Executivos e conselhos de administração já não podem contar apenas com a exposição em meios tradicionais para proteger a credibilidade institucional e o valor de mercado das empresas, afirmam especialistas e dados recentes. A mudança no ambiente informativo tornou a responsabilização identificável um requisito para a sobrevivência dos negócios.

O panorama atual é marcado pelo crescimento massivo de informações, parte gerada por ferramentas de inteligência artificial, e pela falta de verificação aprofundada, o que alimenta desconfiança e dificulta a identificação do que é relevante.
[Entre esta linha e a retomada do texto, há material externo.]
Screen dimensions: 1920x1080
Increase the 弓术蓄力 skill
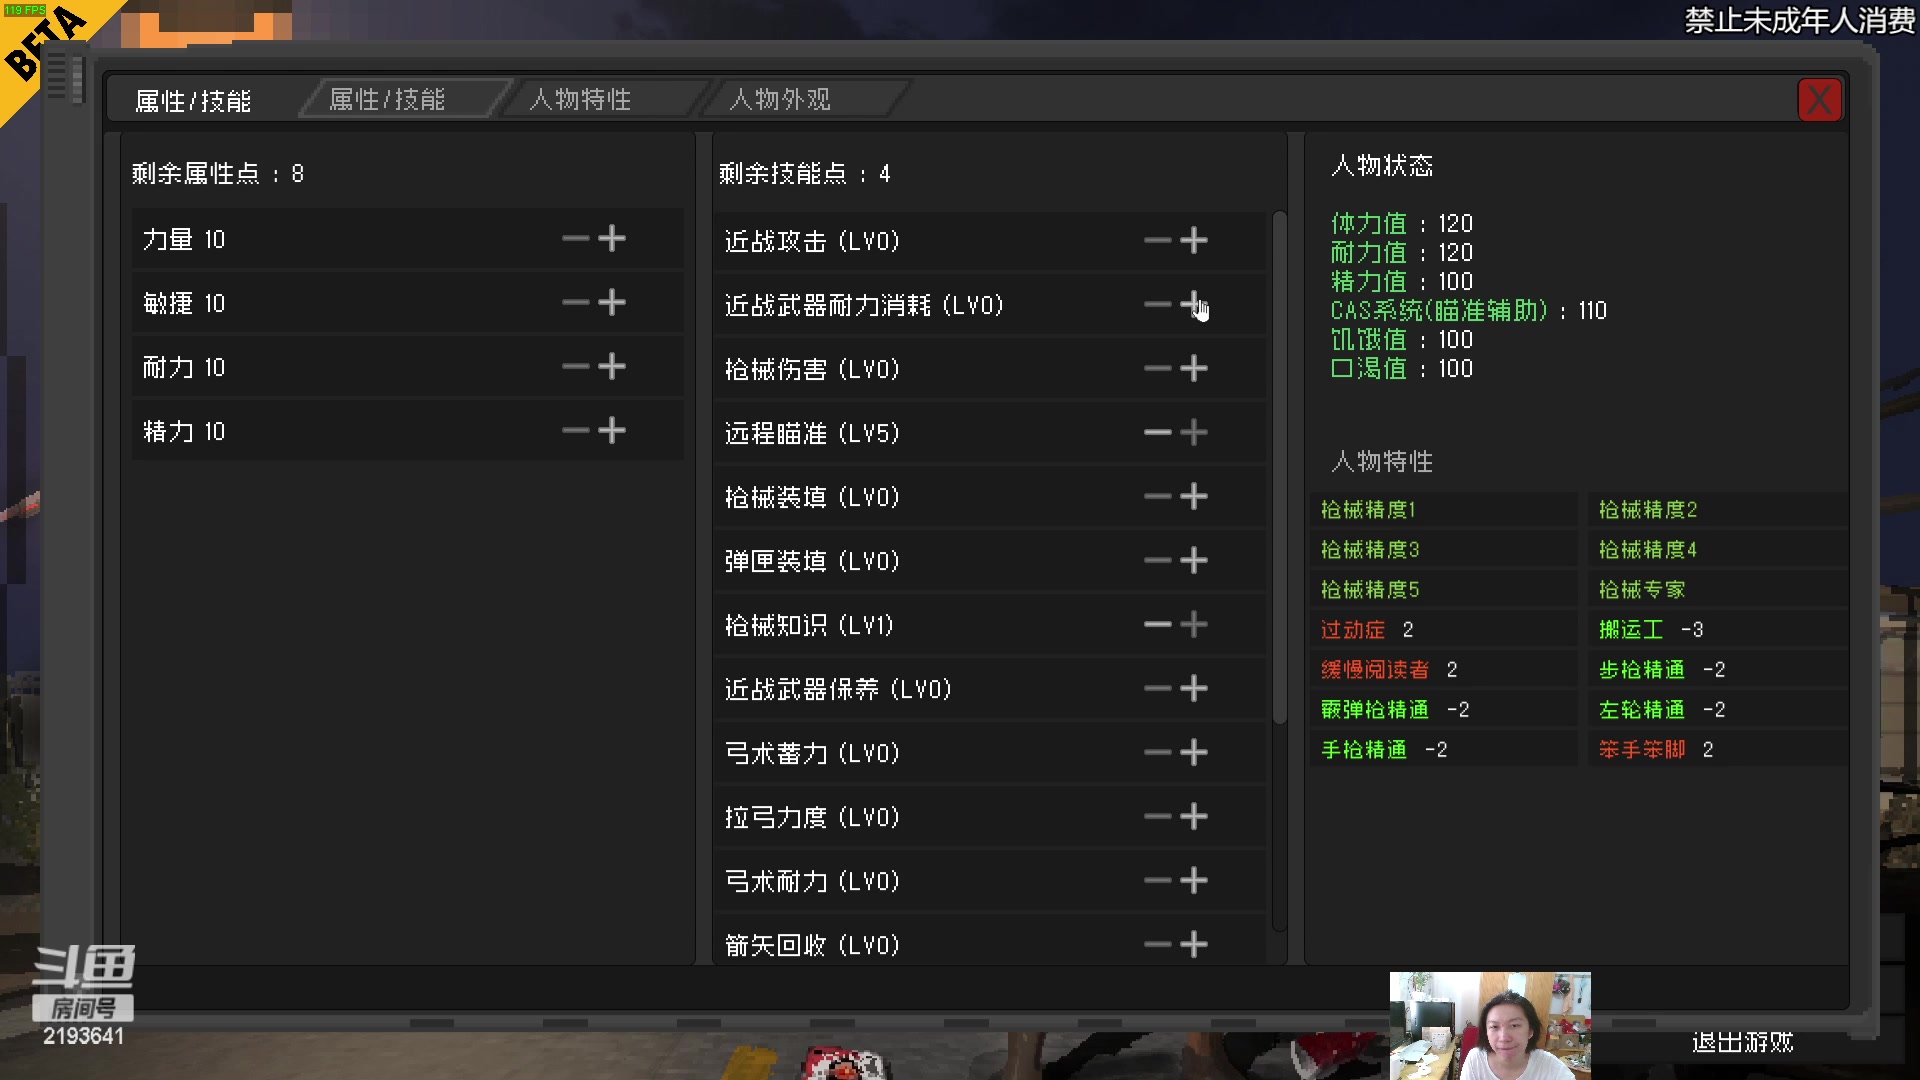[1194, 752]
Segundo o estudo global New Dimensions of Influence (2026), realizado pelo Financial Times e pela Nikkei, 85% dos líderes consideram o ambiente de negócios muito mais volátil e incerto, e entendem que as ferramentas automatizadas não entregam o contexto necessário para decisões estratégicas.

Como consequência, métricas de vaidade e alcance genérico perderam importância diante da demanda por autoria e responsabilidade claras. No lugar do anonimato, líderes procuram saber quem assina análises e insights, qual a base técnica dessas manifestações e onde recai a responsabilidade por elas.

Reputação corporativa em jogo

A automação trouxe ganhos de eficiência, mas introduziu riscos reputacionais. Cerca de um quarto dos executivos já utiliza IA para resumir dados, mas o estudo alerta que a tecnologia não possui autoridade própria para embasar decisões de alto nível. Para 88% dos líderes, a IA aumenta o risco de perda de nuances e contextos importantes; 85% afirmam que o conteúdo gerado dificulta distinguir entre fato e falsidade.

Em resposta, a verificação tornou-se prioridade: 77% dos executivos dizem checar informações em múltiplos canais antes de tomar ações estratégicas. Esse movimento será tema do RepCom influência 2026, organizado pela FSB Holding, que acontecerá em agosto, em São Paulo, e discute justamente como a reputação responsável virou mecanismo central de defesa da governança corporativa.

O fim do anonimato corporativo: líderes exigem responsabilização sobre informações

Imagem: Divulgação

O papel do CEO, portanto, envolve centralizar e legitimar o fluxo de inteligência corporativa: garantir que dados reais, análises avançadas e experiência prática da empresa alimentem o debate em canais especializados. A exigência não é vaidade pessoal, mas a construção de uma presença com responsabilidade identificável para proteger o valor da marca e influenciar decisões no mercado.